What do the lines say from the start of the entries through the one containing "Blog Posts (423, 2192)"? Repeat them exactly.

- [RECORDED DATA]
═══

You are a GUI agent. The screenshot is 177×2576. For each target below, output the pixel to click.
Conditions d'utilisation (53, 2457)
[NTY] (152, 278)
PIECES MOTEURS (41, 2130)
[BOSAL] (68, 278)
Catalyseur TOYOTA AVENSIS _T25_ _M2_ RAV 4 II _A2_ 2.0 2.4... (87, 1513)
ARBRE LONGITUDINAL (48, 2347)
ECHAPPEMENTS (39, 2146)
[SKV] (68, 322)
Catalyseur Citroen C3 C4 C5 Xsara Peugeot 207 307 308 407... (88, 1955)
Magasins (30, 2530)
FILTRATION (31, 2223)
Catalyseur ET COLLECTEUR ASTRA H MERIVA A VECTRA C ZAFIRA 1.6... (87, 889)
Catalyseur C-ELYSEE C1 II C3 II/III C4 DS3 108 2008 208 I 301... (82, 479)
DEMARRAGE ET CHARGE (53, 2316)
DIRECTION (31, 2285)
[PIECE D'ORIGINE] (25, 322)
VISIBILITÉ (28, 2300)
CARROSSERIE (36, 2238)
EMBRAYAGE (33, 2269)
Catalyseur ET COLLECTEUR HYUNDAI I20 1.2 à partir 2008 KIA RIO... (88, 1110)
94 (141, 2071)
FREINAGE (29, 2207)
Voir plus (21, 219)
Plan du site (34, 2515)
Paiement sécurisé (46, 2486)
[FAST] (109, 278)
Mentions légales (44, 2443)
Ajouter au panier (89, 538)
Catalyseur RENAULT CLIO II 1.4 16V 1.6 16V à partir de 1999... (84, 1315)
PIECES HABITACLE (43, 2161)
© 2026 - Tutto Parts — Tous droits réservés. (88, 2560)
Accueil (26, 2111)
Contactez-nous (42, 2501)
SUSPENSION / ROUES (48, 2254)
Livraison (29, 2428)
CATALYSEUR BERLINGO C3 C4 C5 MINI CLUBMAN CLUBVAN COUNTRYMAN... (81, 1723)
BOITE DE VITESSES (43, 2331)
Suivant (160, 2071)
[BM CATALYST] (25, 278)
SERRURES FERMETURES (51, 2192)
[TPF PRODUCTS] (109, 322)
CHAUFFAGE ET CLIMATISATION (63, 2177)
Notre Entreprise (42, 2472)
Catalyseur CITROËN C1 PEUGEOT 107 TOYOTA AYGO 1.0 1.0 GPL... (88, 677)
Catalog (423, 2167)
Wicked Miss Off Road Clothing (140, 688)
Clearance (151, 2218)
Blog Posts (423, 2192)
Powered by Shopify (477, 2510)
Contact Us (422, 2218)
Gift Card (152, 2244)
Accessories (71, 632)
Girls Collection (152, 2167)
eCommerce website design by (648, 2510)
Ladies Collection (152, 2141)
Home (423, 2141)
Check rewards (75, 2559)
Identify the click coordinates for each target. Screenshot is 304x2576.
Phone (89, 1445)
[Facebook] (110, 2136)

═══

- [ANSWER TO THE PROBLEM]
You are a GUI agent. The screenshot is 177×2576. For each target below, output the pixel to click.
Conditions d'utilisation (53, 2457)
[NTY] (152, 278)
PIECES MOTEURS (41, 2130)
[BOSAL] (68, 278)
Catalyseur TOYOTA AVENSIS _T25_ _M2_ RAV 4 II _A2_ 2.0 2.4... (87, 1513)
ARBRE LONGITUDINAL (48, 2347)
ECHAPPEMENTS (39, 2146)
[SKV] (68, 322)
Catalyseur Citroen C3 C4 C5 Xsara Peugeot 207 307 308 407... (88, 1955)
Magasins (30, 2530)
FILTRATION (31, 2223)
Catalyseur ET COLLECTEUR ASTRA H MERIVA A VECTRA C ZAFIRA 1.6... (87, 889)
Catalyseur C-ELYSEE C1 II C3 II/III C4 DS3 108 2008 208 I 301... (82, 479)
DEMARRAGE ET CHARGE (53, 2316)
DIRECTION (31, 2285)
[PIECE D'ORIGINE] (25, 322)
VISIBILITÉ (28, 2300)
CARROSSERIE (36, 2238)
EMBRAYAGE (33, 2269)
Catalyseur ET COLLECTEUR HYUNDAI I20 1.2 à partir 2008 KIA RIO... (88, 1110)
94 (141, 2071)
FREINAGE (29, 2207)
Voir plus (21, 219)
Plan du site (34, 2515)
Paiement sécurisé (46, 2486)
[FAST] (109, 278)
Mentions légales (44, 2443)
Ajouter au panier (89, 538)
Catalyseur RENAULT CLIO II 1.4 16V 1.6 16V à partir de 1999... (84, 1315)
PIECES HABITACLE (43, 2161)
© 2026 - Tutto Parts — Tous droits réservés. (88, 2560)
Accueil (26, 2111)
Contactez-nous (42, 2501)
SUSPENSION / ROUES (48, 2254)
Livraison (29, 2428)
CATALYSEUR BERLINGO C3 C4 C5 MINI CLUBMAN CLUBVAN COUNTRYMAN... (81, 1723)
BOITE DE VITESSES (43, 2331)
Suivant (160, 2071)
[BM CATALYST] (25, 278)
SERRURES FERMETURES (51, 2192)
[TPF PRODUCTS] (109, 322)
CHAUFFAGE ET CLIMATISATION (63, 2177)
Notre Entreprise (42, 2472)
Catalyseur CITROËN C1 PEUGEOT 107 TOYOTA AYGO 1.0 1.0 GPL... (88, 677)
Catalog (423, 2167)
Wicked Miss Off Road Clothing (140, 688)
Clearance (151, 2218)
Blog Posts (423, 2192)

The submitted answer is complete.